= WHAT IS BEING ASKED =
Please rewrite the data below as a Markdown table with two columns, Row and Line, giving each non-blank line its own numbered row. Leave the pictures out of the answer.

= RECORDS FOR PROCESSING =

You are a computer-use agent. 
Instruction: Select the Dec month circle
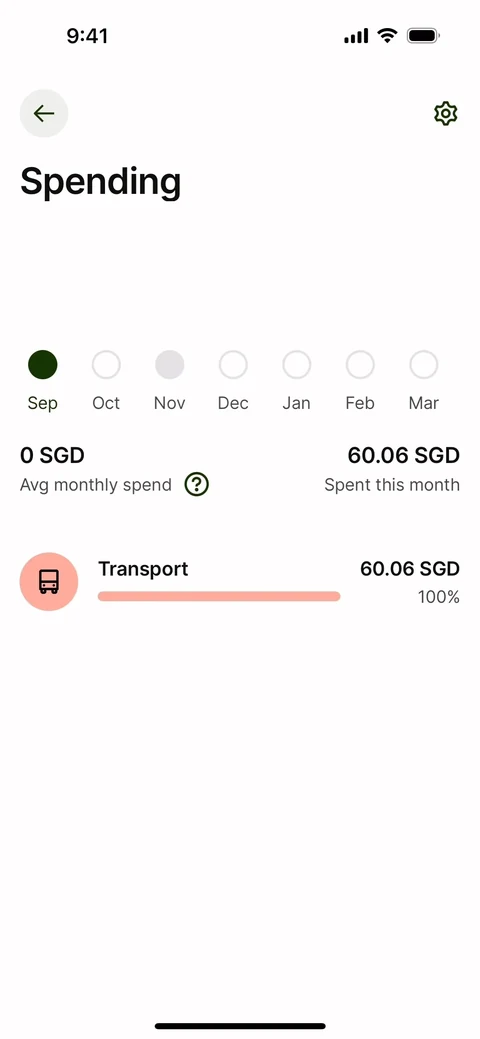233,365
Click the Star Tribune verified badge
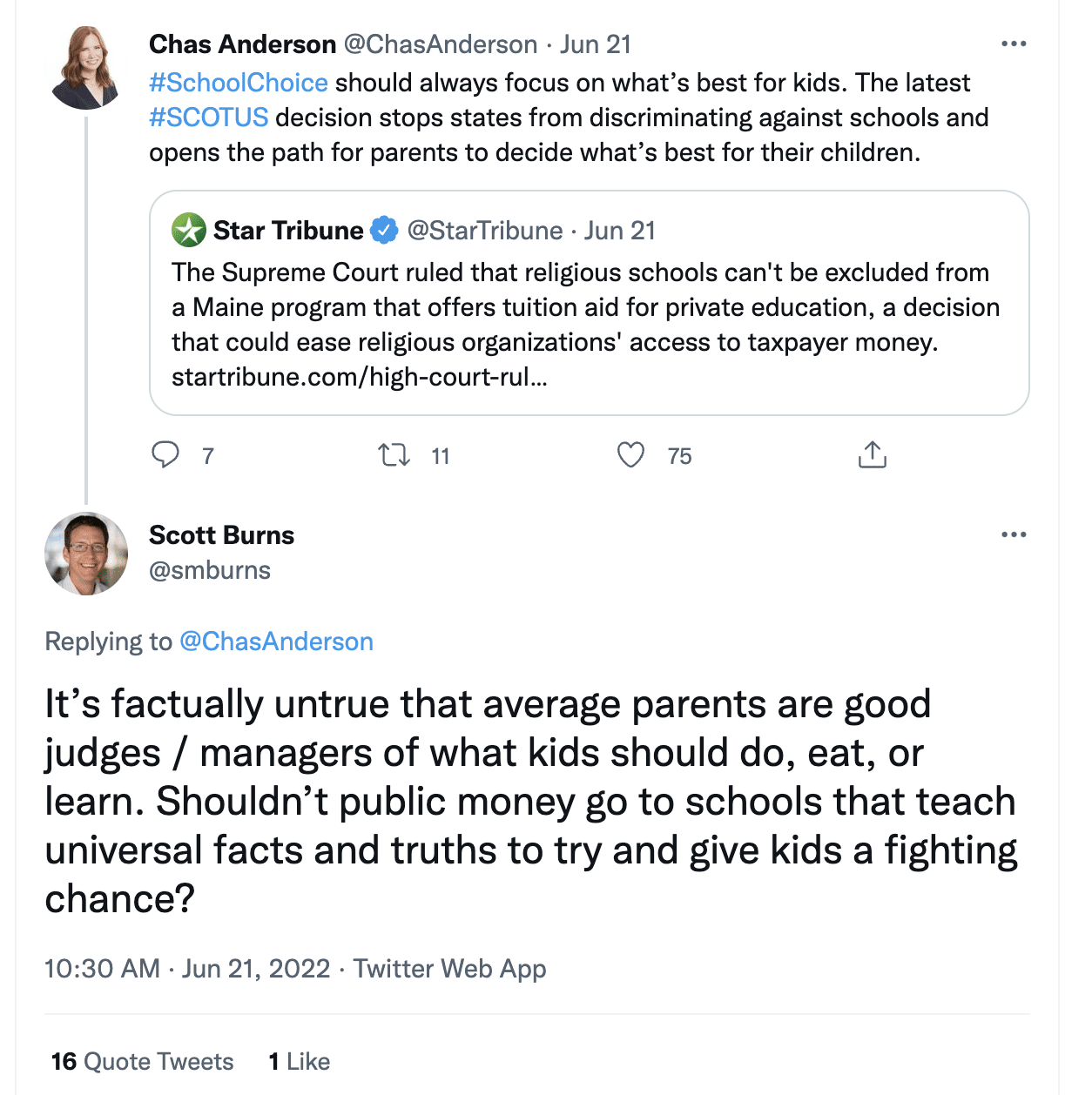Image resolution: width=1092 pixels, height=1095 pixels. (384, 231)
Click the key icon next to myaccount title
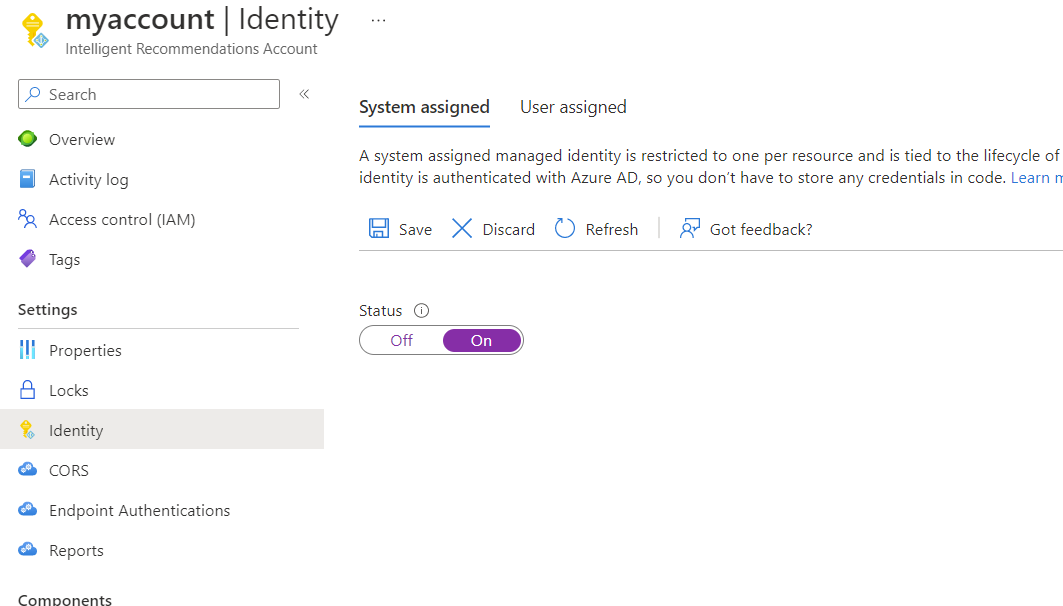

= TASK ANSWER =
| Row | Line |
|---|---|
| 1 | You are a computer-use agent.  |
| 2 | Instruction: Select the Dec month circle |
| 3 | 233,365 |
| 4 | Click the Star Tribune verified badge |
| 5 | Image resolution: width=1092 pixels, height=1095 pixels. (384, 231) |
| 6 | Click the key icon next to myaccount title |